> TEXT BLOCK
:::::
## OutputParsers

`langchain.output_parsers` Most user-facing / ready-to-use AND most plug-and-play use cases ✅

and

`langchain_core.output_parsers` Core abstractions & base APIs OR workflows with LCEL (Runnable chains)

In [None]:
# hf llm model 
from langchain_huggingface import ChatHuggingFace, HuggingFaceEndpoint
from dotenv import load_dotenv
from langchain_core.prompts import PromptTemplate

load_dotenv()

# define the model
llm = HuggingFaceEndpoint(repo_id="google/gemma-2-2b-it", task="text-generation")
model = ChatHuggingFace(llm=llm)

# 1st prompt -> detailed report
template1 = PromptTemplate(
    template='Write a detailed report on {topic}',
    input_variables=['topic']
)

# 2nd prompt -> summary
template2 = PromptTemplate(
    template='Write a 5 point summary on the following text. /n {text}',
    input_variables=['text']
)

prompt1 = template1.invoke({'topic':'black hole'})

result = model.invoke(prompt1)

prompt2 = template2.invoke({'text':result.content}) # can't directly chain because of result.content. 
        # fix -> StrOutputParser &&  
        # chain = template1 | model | parser | template2 | model | parser && chain.invoke({'topic':...})

result1 = model.invoke(prompt2)

print(result1.content)


### StrOutputParser

In [None]:
from langchain_openai import ChatOpenAI
from dotenv import load_dotenv
from langchain_core.prompts import PromptTemplate
from langchain_core.output_parsers import StrOutputParser

load_dotenv()

model = ChatOpenAI()

# 1st prompt -> detailed report
template1 = PromptTemplate(
    template='Write a detailed report on {topic}',
    input_variables=['topic']
)

# 2nd prompt -> summary
template2 = PromptTemplate(
    template='Write a 5 point summary on the following text. /n {text}',
    input_variables=['text'] # if here multiple input variable then RunnablePassthrough is needed in chain
)

parser = StrOutputParser()

chain = template1 | model | parser | template2 | model | parser

result = chain.invoke({'topic':'alpha centauri 200'})

print(result)


### Using RunnablePassthrough 
#### for multiple input variables for the subsequent prompt 

In [None]:
from langchain_huggingface import ChatHuggingFace, HuggingFaceEndpoint
from dotenv import load_dotenv
from langchain_core.prompts import PromptTemplate
from langchain_core.output_parsers import StrOutputParser
from langchain_core.runnables import RunnablePassthrough # Needed for more complex chaining

load_dotenv()

llm = HuggingFaceEndpoint(repo_id="google/gemma-2-2b-it", task="text-generation")
model = ChatHuggingFace(llm=llm)

parser = StrOutputParser() # Using 'parser' for brevity

# 1st prompt -> detailed report
template1 = PromptTemplate(
    template='Write a detailed report on {topic}',
    input_variables=['topic']
)

# 2nd prompt -> summary
template2 = PromptTemplate(
    template='Write a 5 point summary on the following text. \n {text}',
    input_variables=['text']
)

# The correct way to build the single chain
full_chain = (
    # Step 1: Input comes in as {'topic': '...'}.
:::::
> DATASET
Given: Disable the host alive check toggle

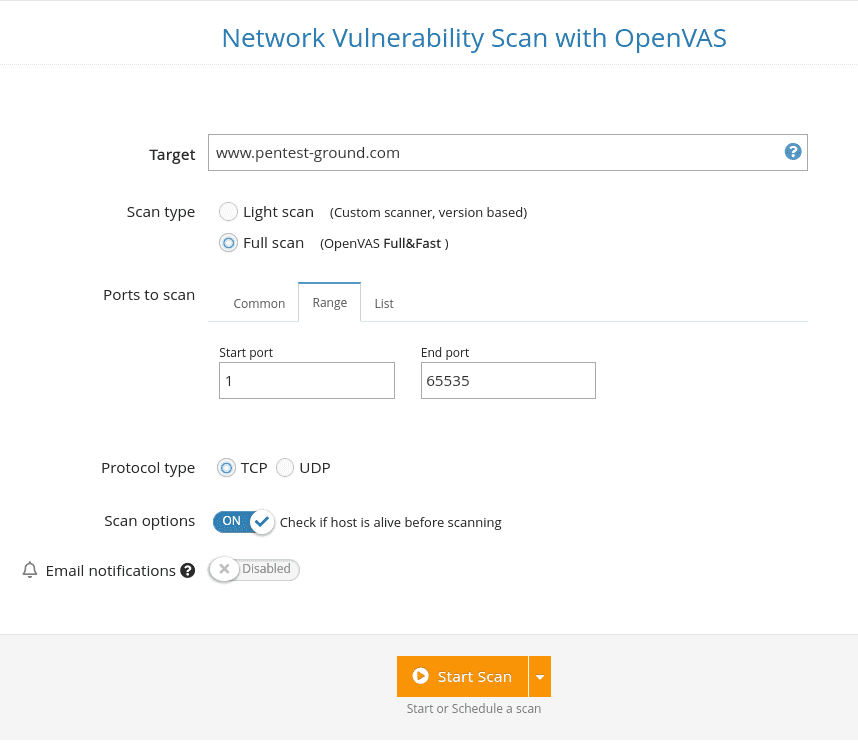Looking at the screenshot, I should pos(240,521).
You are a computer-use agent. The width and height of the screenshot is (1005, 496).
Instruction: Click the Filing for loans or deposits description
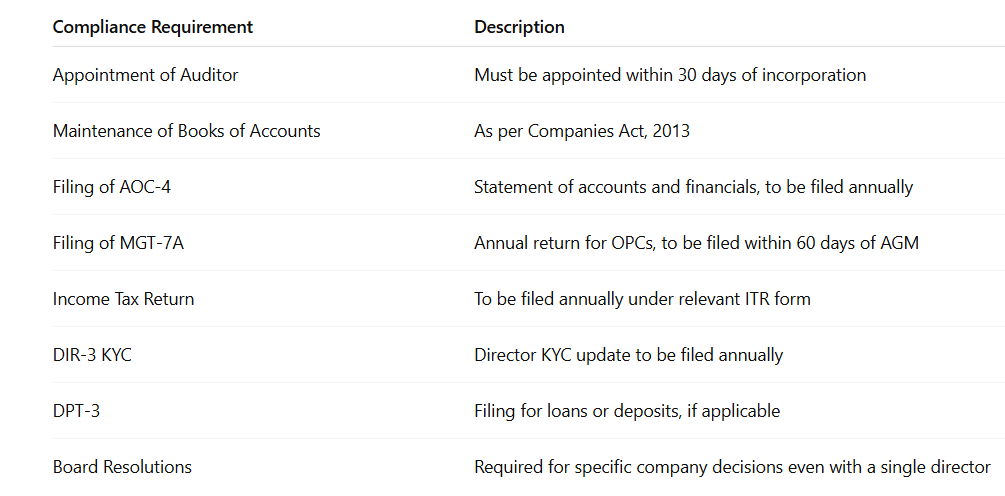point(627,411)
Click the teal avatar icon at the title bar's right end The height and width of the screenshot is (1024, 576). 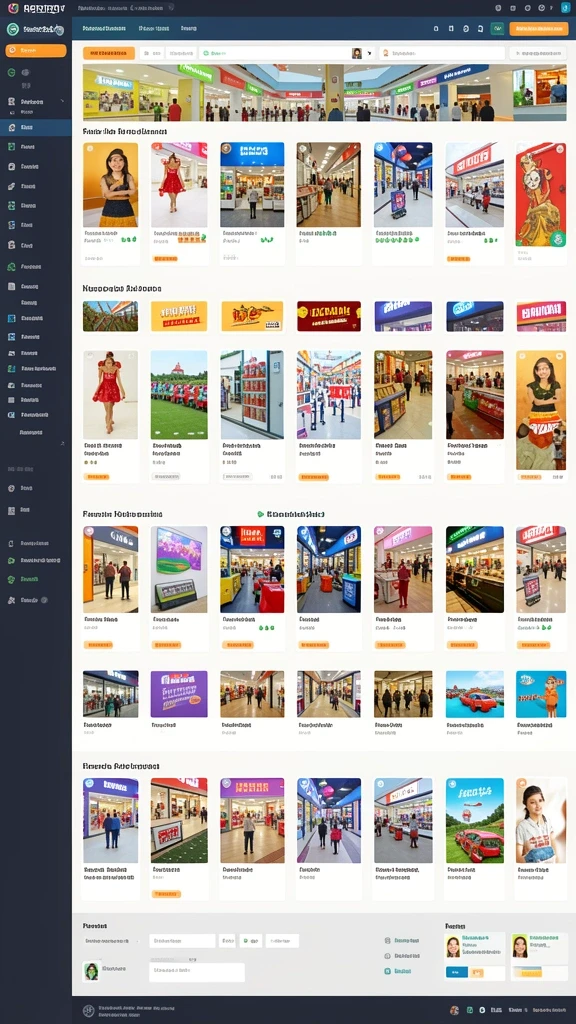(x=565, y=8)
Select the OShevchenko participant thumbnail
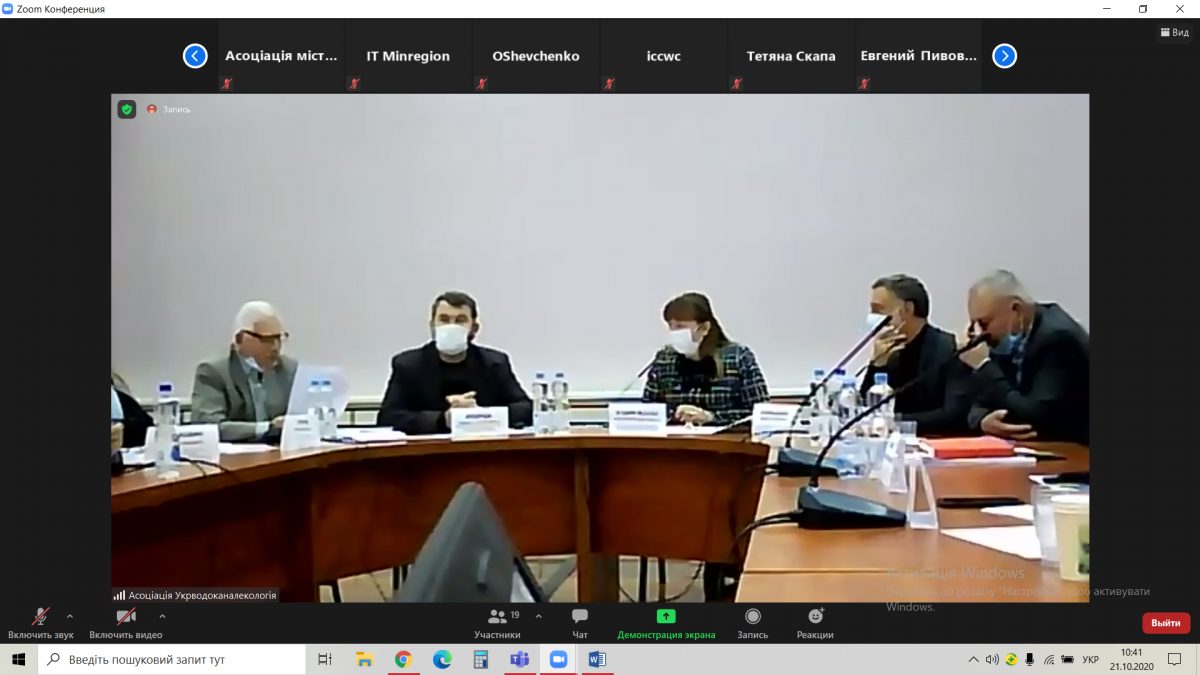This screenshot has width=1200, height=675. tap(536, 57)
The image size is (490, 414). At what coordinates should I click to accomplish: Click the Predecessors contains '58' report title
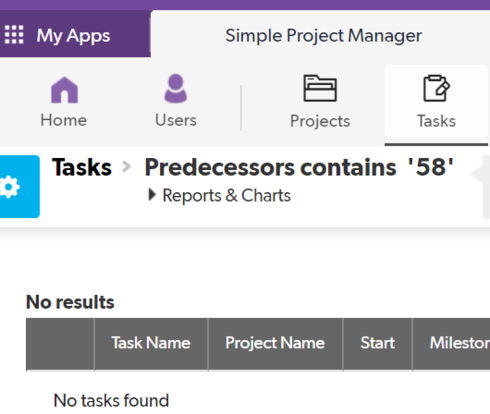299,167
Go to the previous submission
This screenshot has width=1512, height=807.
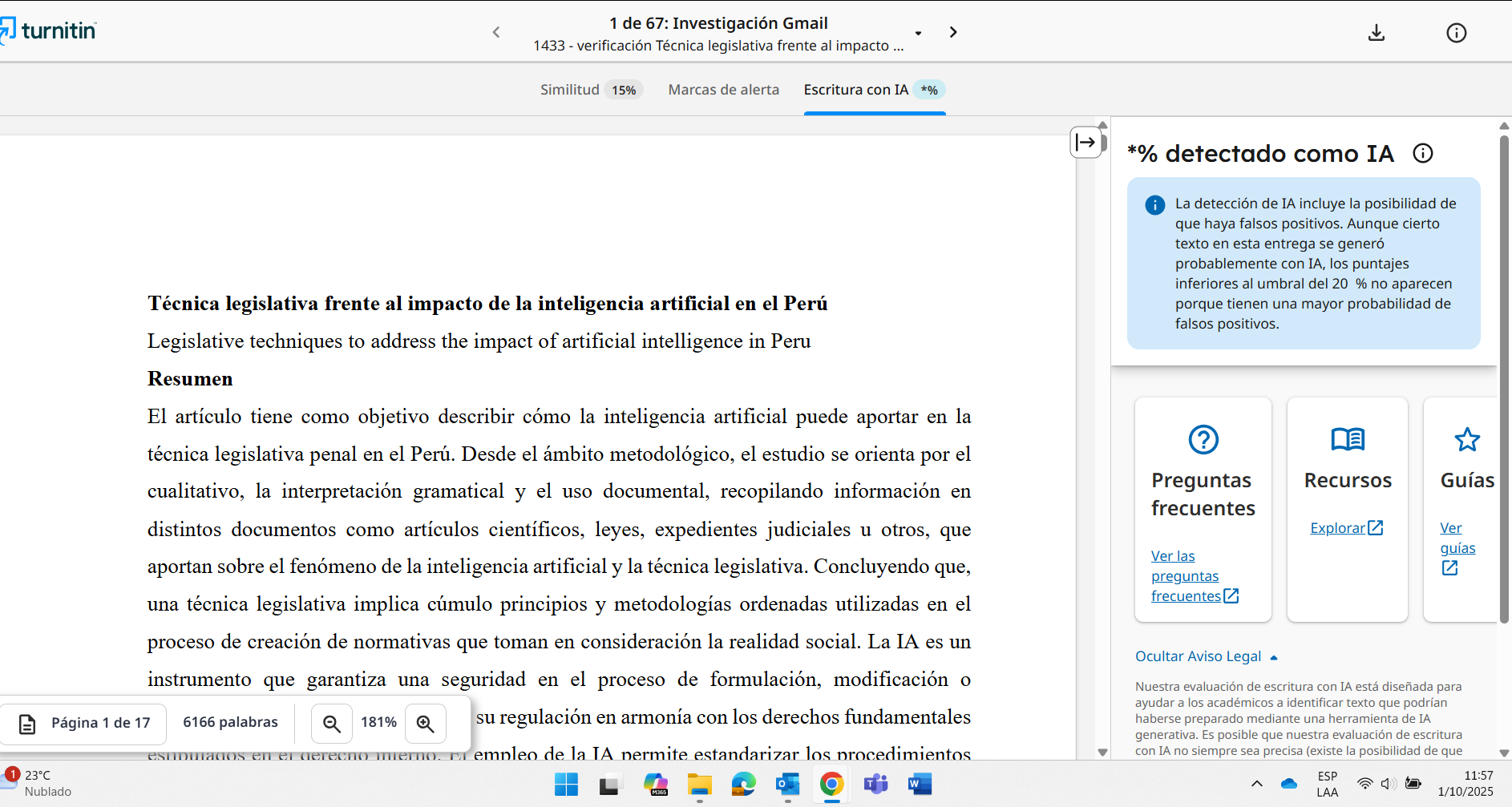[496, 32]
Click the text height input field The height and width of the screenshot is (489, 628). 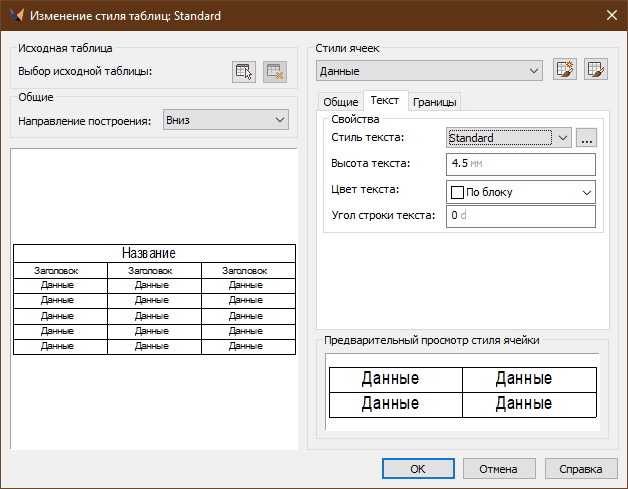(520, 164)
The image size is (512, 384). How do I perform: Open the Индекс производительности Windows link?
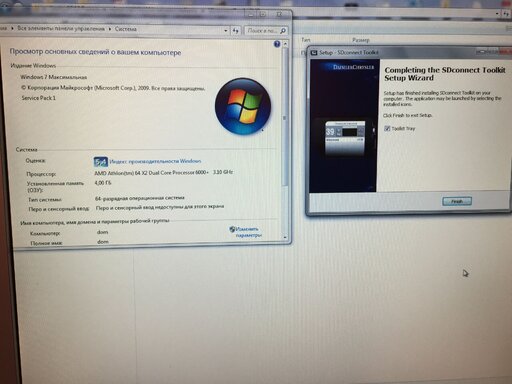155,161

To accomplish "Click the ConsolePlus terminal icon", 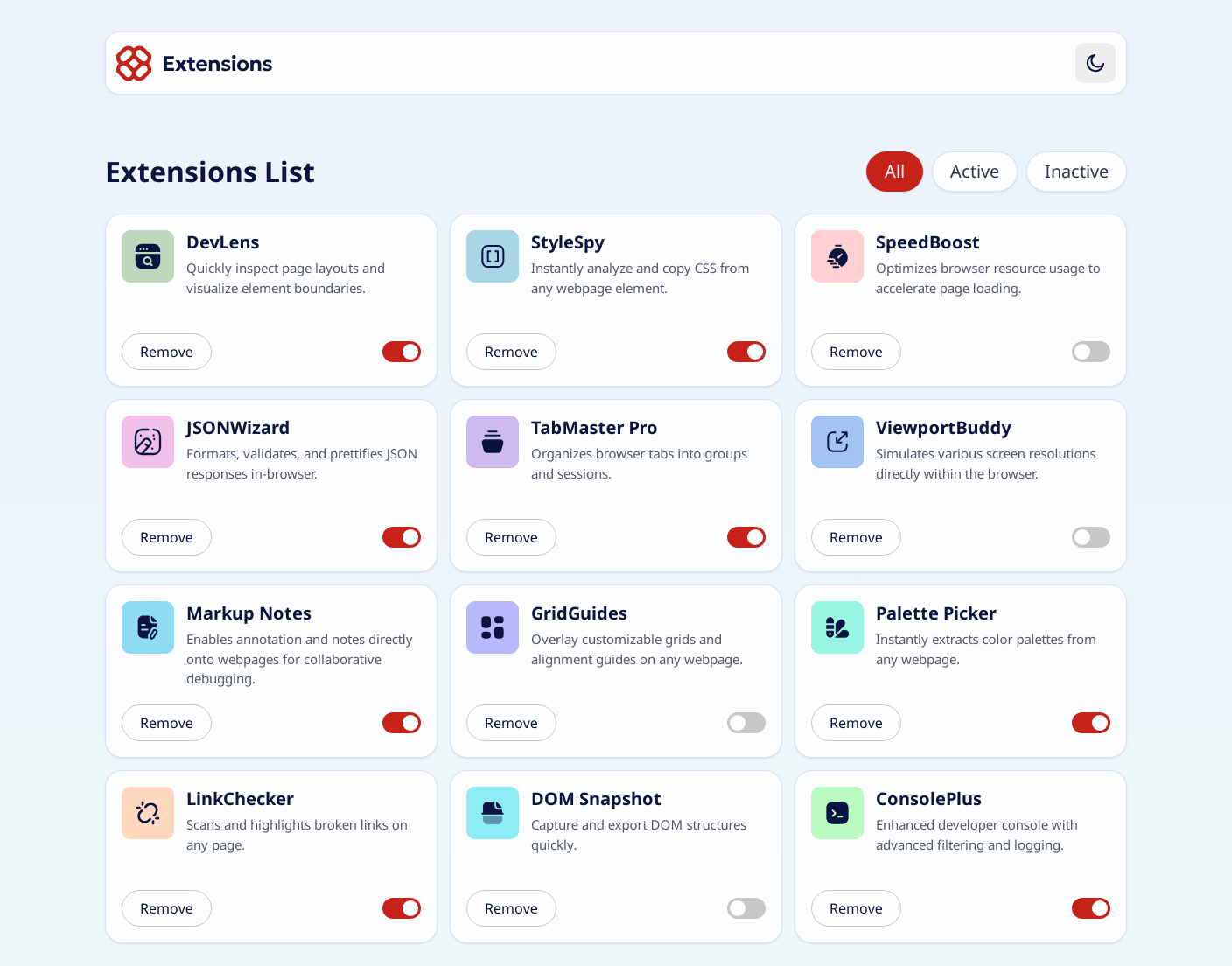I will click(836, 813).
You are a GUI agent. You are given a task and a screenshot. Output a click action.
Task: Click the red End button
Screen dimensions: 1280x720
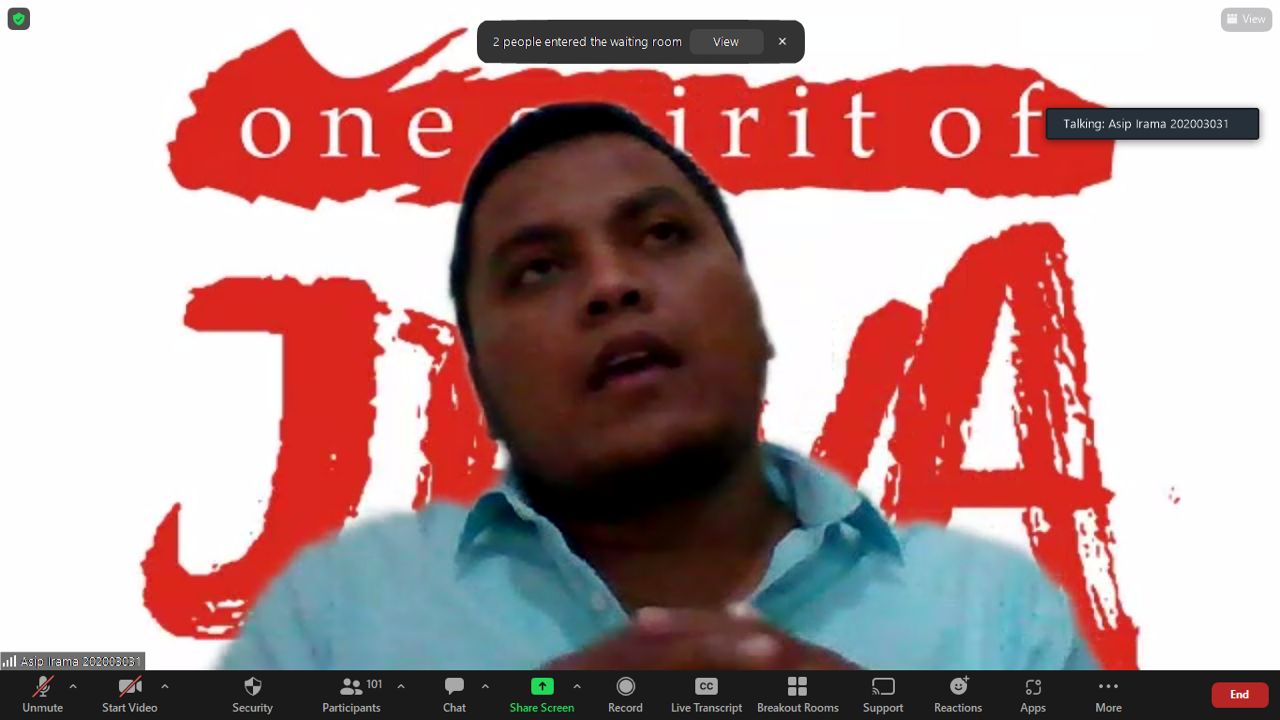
:::::
> WORK REQUEST
Copy, character for character, the portion of the notebook on LangChain output parsers that runs from "print(result1.content)" to "model = ChatOpenAI()".

> RESULT OF THIS EXERCISE
print(result1.content)


### StrOutputParser

In [None]:
from langchain_openai import ChatOpenAI
from dotenv import load_dotenv
from langchain_core.prompts import PromptTemplate
from langchain_core.output_parsers import StrOutputParser

load_dotenv()

model = ChatOpenAI()